§ **TASK BRIEF**: Everything from the line containing "Image resolution: width=768, height=2551." through the line containing "Ich stimme zu (547, 598)" should be repeated exactly, and nothing else from the data.

§ **MATERIAL SHOWN**:
·····

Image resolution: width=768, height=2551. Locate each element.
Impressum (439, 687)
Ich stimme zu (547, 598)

·····

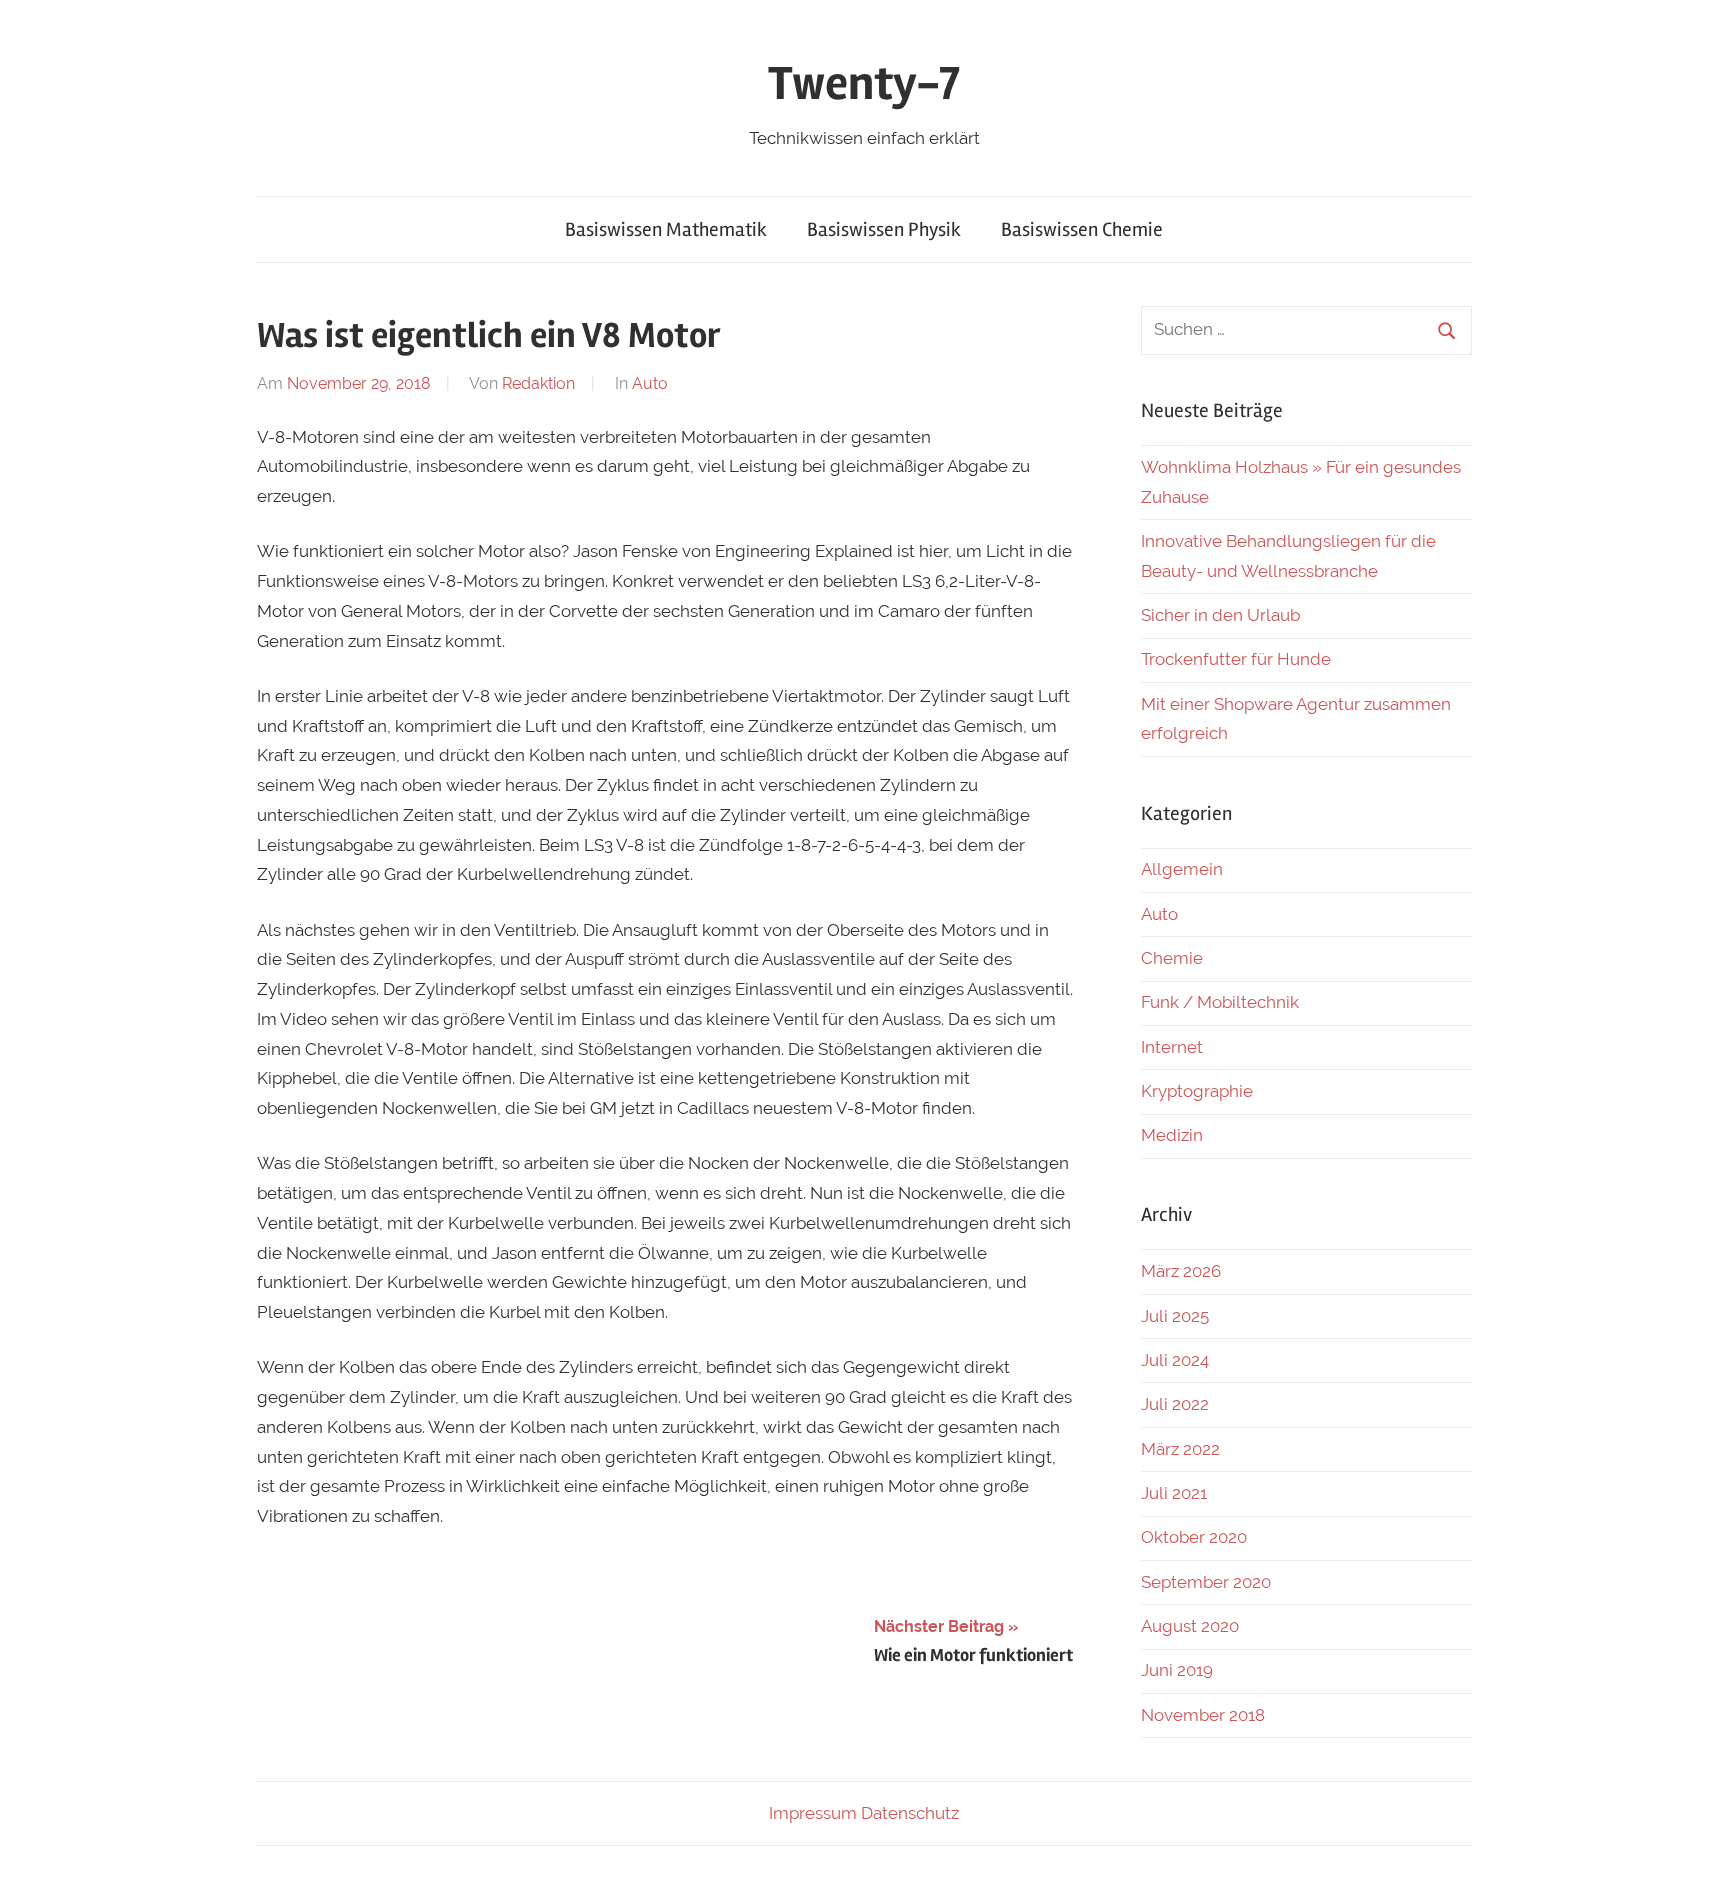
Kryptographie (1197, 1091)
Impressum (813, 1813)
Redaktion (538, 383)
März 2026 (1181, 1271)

·····

§ **RESPONSE FOR THIS EXERCISE**:
Image resolution: width=768, height=2551. Locate each element.
Impressum (439, 687)
Ich stimme zu (547, 598)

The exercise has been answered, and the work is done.